Problem to solve:
Word for word, transcribe the lines below and drop the pictures.

§

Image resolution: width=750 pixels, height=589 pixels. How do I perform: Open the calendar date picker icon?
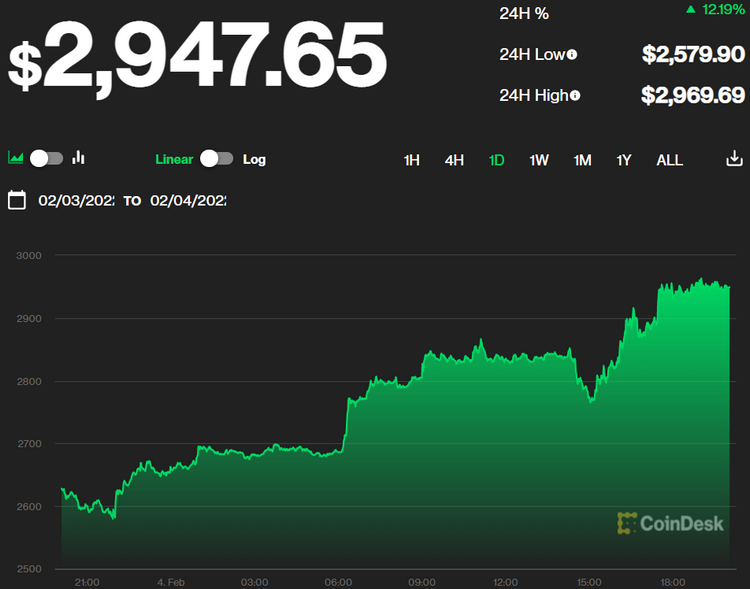coord(16,200)
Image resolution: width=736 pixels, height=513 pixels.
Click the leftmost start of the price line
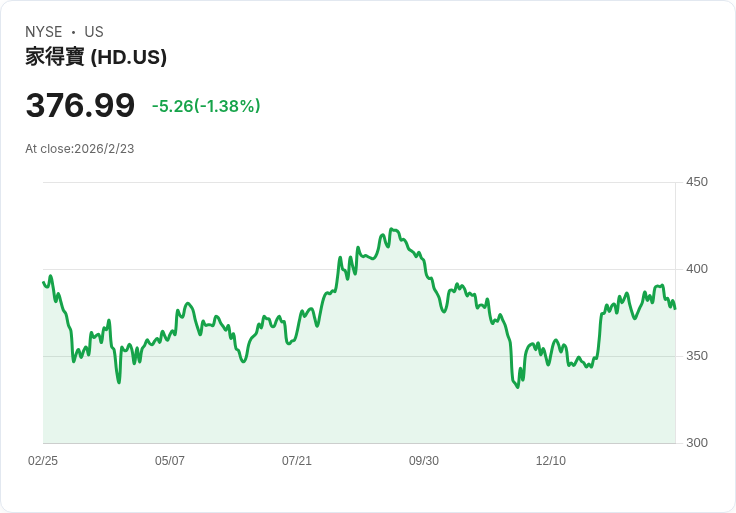click(x=43, y=282)
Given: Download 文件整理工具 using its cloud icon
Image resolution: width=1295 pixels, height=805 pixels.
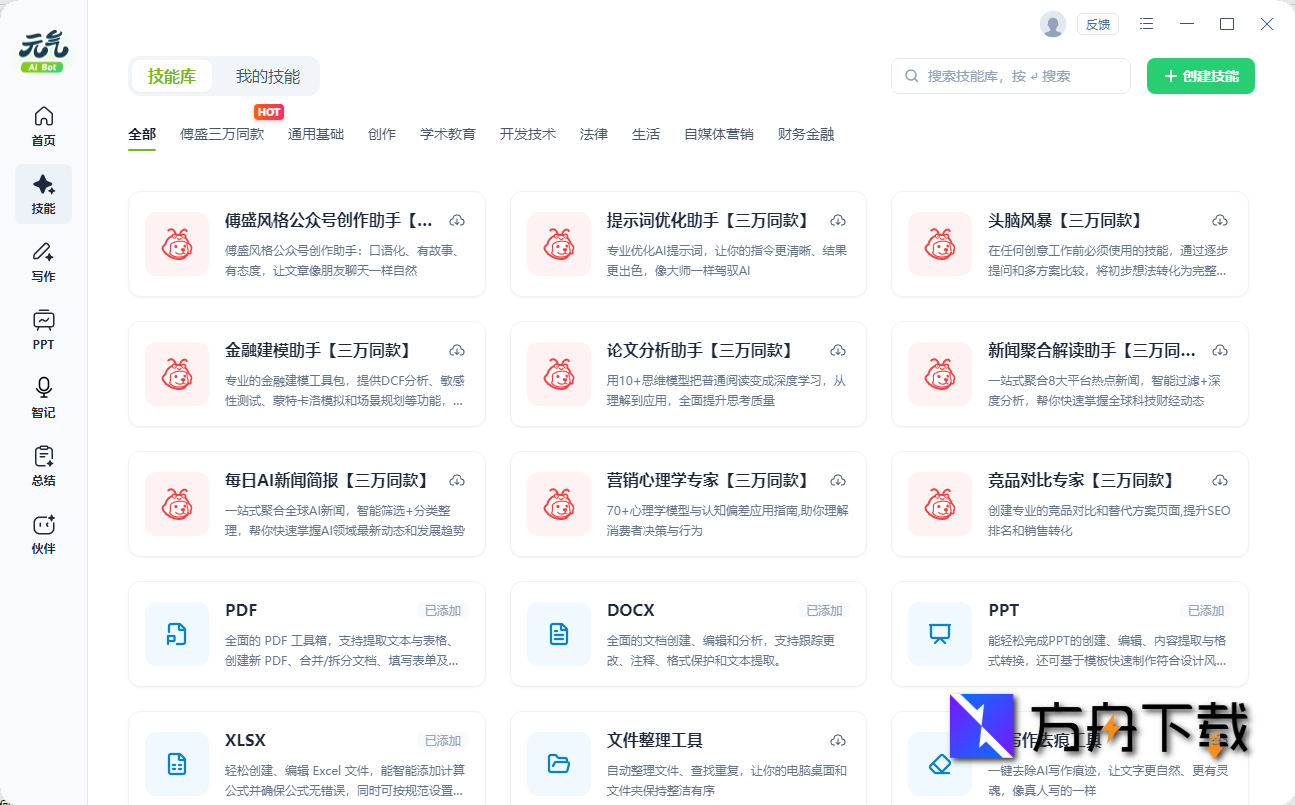Looking at the screenshot, I should (x=838, y=740).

§

Completed task:
Image resolution: width=750 pixels, height=589 pixels. How do I perform: Open the calendar date picker icon?
coord(16,200)
Image resolution: width=736 pixels, height=513 pixels.
Click the leftmost start of the price line
click(x=43, y=282)
Given: Download 文件整理工具 using its cloud icon
Image resolution: width=1295 pixels, height=805 pixels.
Looking at the screenshot, I should (x=838, y=740).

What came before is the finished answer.